First Clinic at the Law School Focused on Transactional and Business Law
AUSTIN, Texas—The University of Texas School of Law has created a new Community Development Clinic that provides students with a unique opportunity to develop transactional legal skills while addressing systemic causes of poverty.
Clinic students represent nonprofit organizations and individuals involved in community development. Students provide business law services to support sustainable economic development through job creation, affordable housing, and asset building strategies. Typical legal projects involve real estate, tax, contract, and nonprofit incorporation matters.
The Community Development Clinic is directed by attorney Heather Way, a 1996 graduate of UT Law, who co-teaches the clinic with attorney Frances Leos Martinez. The clinic is the result of collaboration between the Law School and Texas Community Building With Attorney Resources (Texas C-BAR). Texas C-BAR is a statewide, transactional pro bono project of Texas Rio Grande Legal Aid that delivers free legal services to nonprofit organizations serving low-income communities and individuals and to micro enterprises and low-income owners of small businesses. Way founded Texas C-BAR in 2000 and served as its first director. Martinez was appointed as director in 2004.
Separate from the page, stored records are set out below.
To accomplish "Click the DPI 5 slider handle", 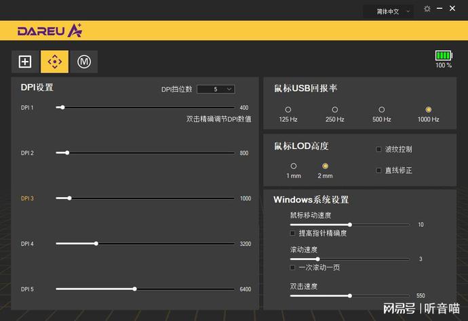I will (135, 289).
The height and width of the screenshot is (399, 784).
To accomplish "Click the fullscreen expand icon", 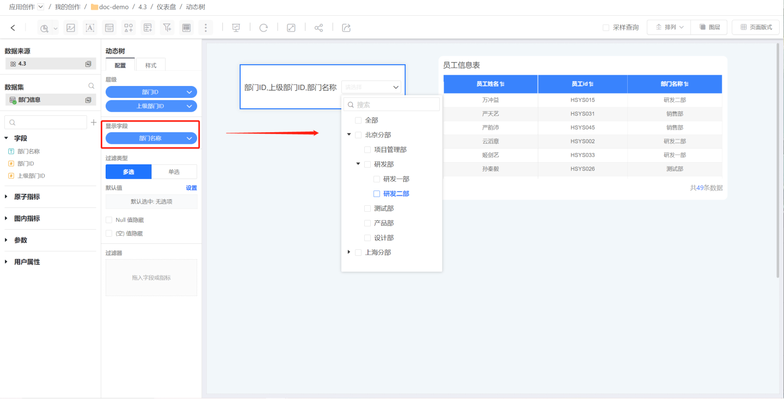I will tap(291, 28).
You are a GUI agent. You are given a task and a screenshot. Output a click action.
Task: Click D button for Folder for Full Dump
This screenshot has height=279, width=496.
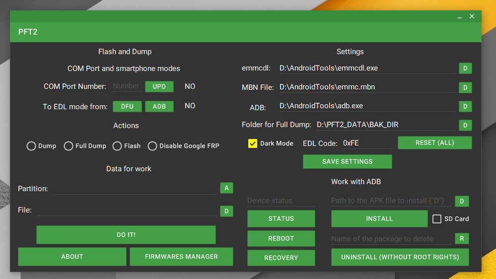tap(465, 125)
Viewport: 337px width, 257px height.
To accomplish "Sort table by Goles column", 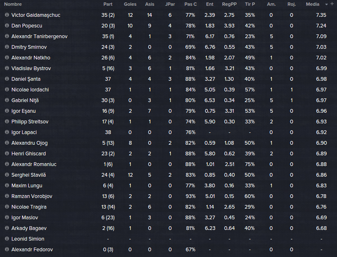I will click(130, 4).

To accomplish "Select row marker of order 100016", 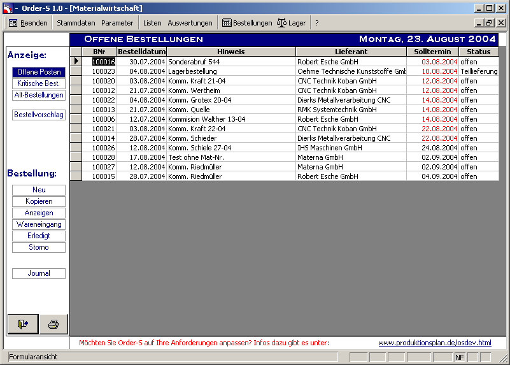I will coord(76,62).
"This new clinic gives our students who are interested in business law a tremendous opportunity to develop their transactional lawyering skills," said UT Law Professor Mechele Dickerson, Associate Dean for Academic Affairs. "While most of the clinical opportunities the law school provides focus on litigation, the Community Development Clinic will allow our students to hone their business law skills and at the same time help low-income communities with their redevelopment efforts."
The Law School has a large clinical program, with 13 separate clinics and seven internship courses offering students the opportunity to integrate theory and substantive law with hands-on experience representing clients. The clinical program has expanded significantly in the last few years, and nearly half of the student body now participates in a clinic or internship prior to graduation. The Community Development Clinic is the first clinic at the Law School focused on transactional and business law.
Way was named Outstanding Young Lawyer of Texas by the Texas Young Lawyers Association in 2002. While at the Law School, she was associate editor of the Texas Law Review, received the Order of the Coif, was named Grand Chancellor, and graduated with high honors. Following graduation she clerked for U.S. District Judge William Wayne Justice. She received a Skadden Fellowship to work for two years at Legal Aid of Central Texas in Austin, and Legal Aid then hired her as a staff attorney and she founded Texas C-BAR.
Martinez has served as the executive director of Texas C-BAR since 2004. She graduated from Stanford Law School in 1990, and clerked for U.S. District Judge Filemon B. Vela. She was awarded a Skadden Fellowship to work in the Colonias Project of Texas Rural Legal Aid. In 1995, Martinez founded the Community Development Clinic of St. Mary's University Law School, where she served as a Clinical Professor until 2001 when she began working for the McAuley Institute on community development issues. In 2003 Martinez became the Director of Make It Your Own, a women's homebuilding initiative, and served in that position until coming to Texas C-BAR.